Pricing was very cheap just a couple of weeks ago but has firmed now, despite slightly weaker retail sales and CPI. Nevertheless, it’s hard to be fully priced the market is extremely wary of Governor Carney now, as it has been burnt before… Nevertheless, it would be a surprise not to see an August hike at this stage but there’s every chance the MPC will choose to put a dovish spin on it due to the Brexit risks.

If they choose to look past the Brexit risks however (as Cunliffe hinted they should), we might be pleasantly surprised. A hawkish MPC would certainly take the market by surprise (boost Sterling).

The BoE’s Broadbent spoke last night, but was disappointing as we hadn’t heard from him meaningfully since May. He refused to touch on monetary policy with regards to a potential August hike. No need to panic though the corresponding Reuters headline clearly suggests that Broadbent was just keeping reporters on topic:


An August rate hike still seems much more likely than not, especially given Cunliffe’s recent remarks as the most dovish MPC member (we are now around 90% priced in).

Brexit and Westminster

Do not expect Brexit noise to go away though.
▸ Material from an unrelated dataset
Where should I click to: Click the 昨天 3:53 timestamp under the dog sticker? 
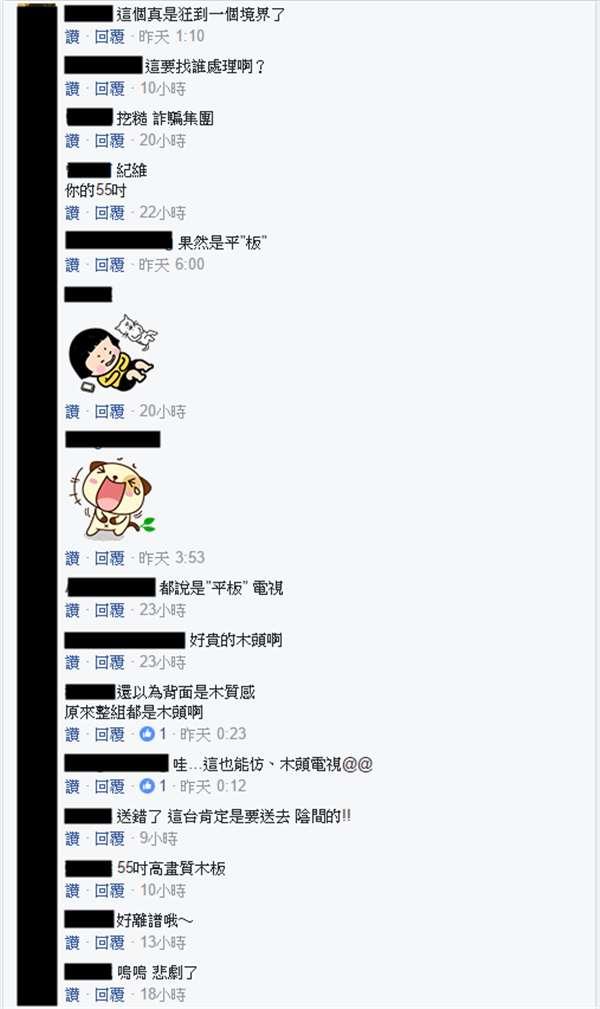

August is known as “silly season” in Westminster (some would say it is always silly season) and there will undoubtedly be rogue stories flying around for the next few weeks – substantiated or not. It only takes a couple of MPs to throw out some stories in a low-news week to generate some excitement over nothing.
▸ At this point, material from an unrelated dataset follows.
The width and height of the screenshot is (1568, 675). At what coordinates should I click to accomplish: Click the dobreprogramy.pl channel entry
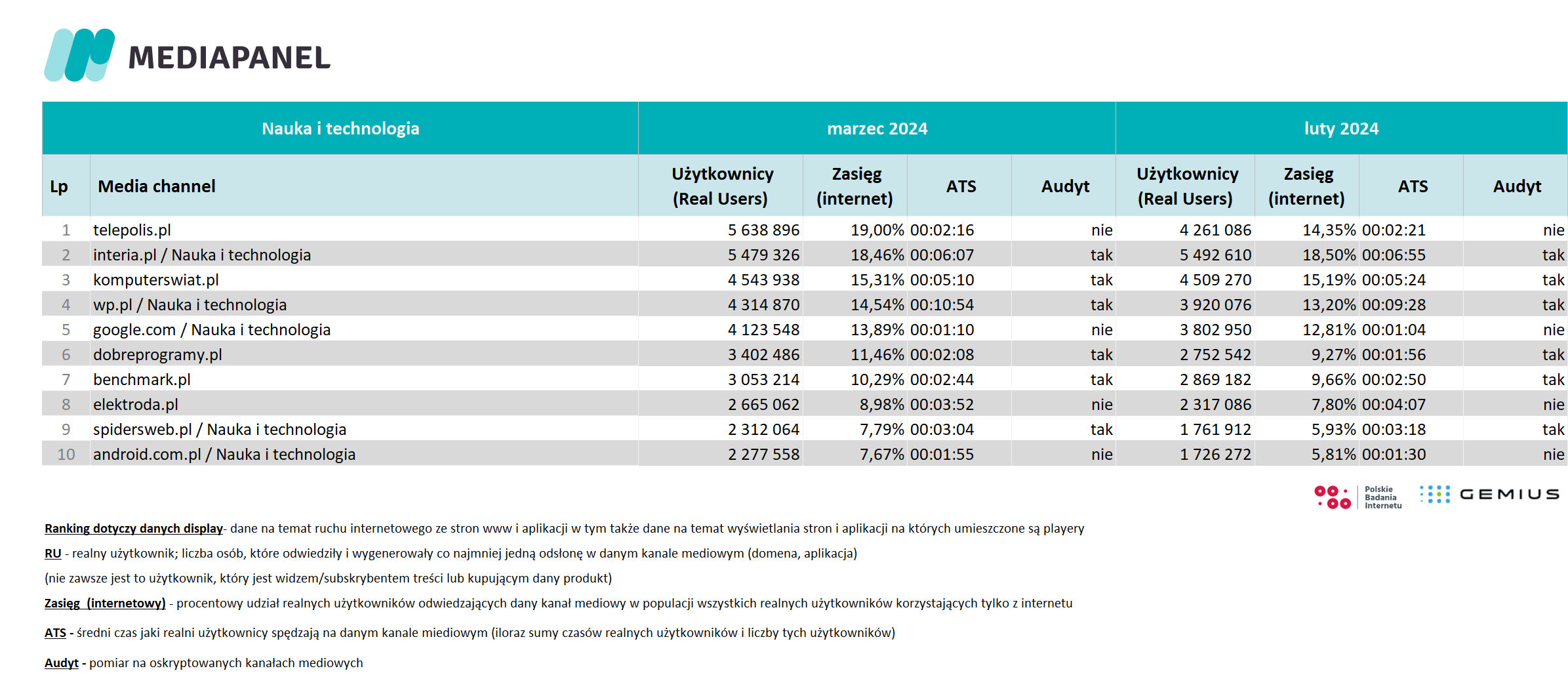157,355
Chatter of any coups to topple Theresa should be treated with extreme caution, however the market is liable to overreact in a period of thin liquidity. Any Conservative party Brexiteer putsch also looks unlikely due to (1) simple arithmetic within the party and (2) time is running out to get Brexit done and to remove her would be to sabotage the project entirely.

There is a feeling that we are heading towards a soft-leaning deal with the EU, to be concluded by the end of the year, most likely in November/December (the October EU summit now probably looks too ambitious at this stage). At that stage, if the deal looks good and the economy remains on a firm footing, then it seems evident that the Pound is way too cheap.

Sterling should undoubtedly be materially higher if all of this comes to pass, but we are undoubtedly set for further turbulence until then……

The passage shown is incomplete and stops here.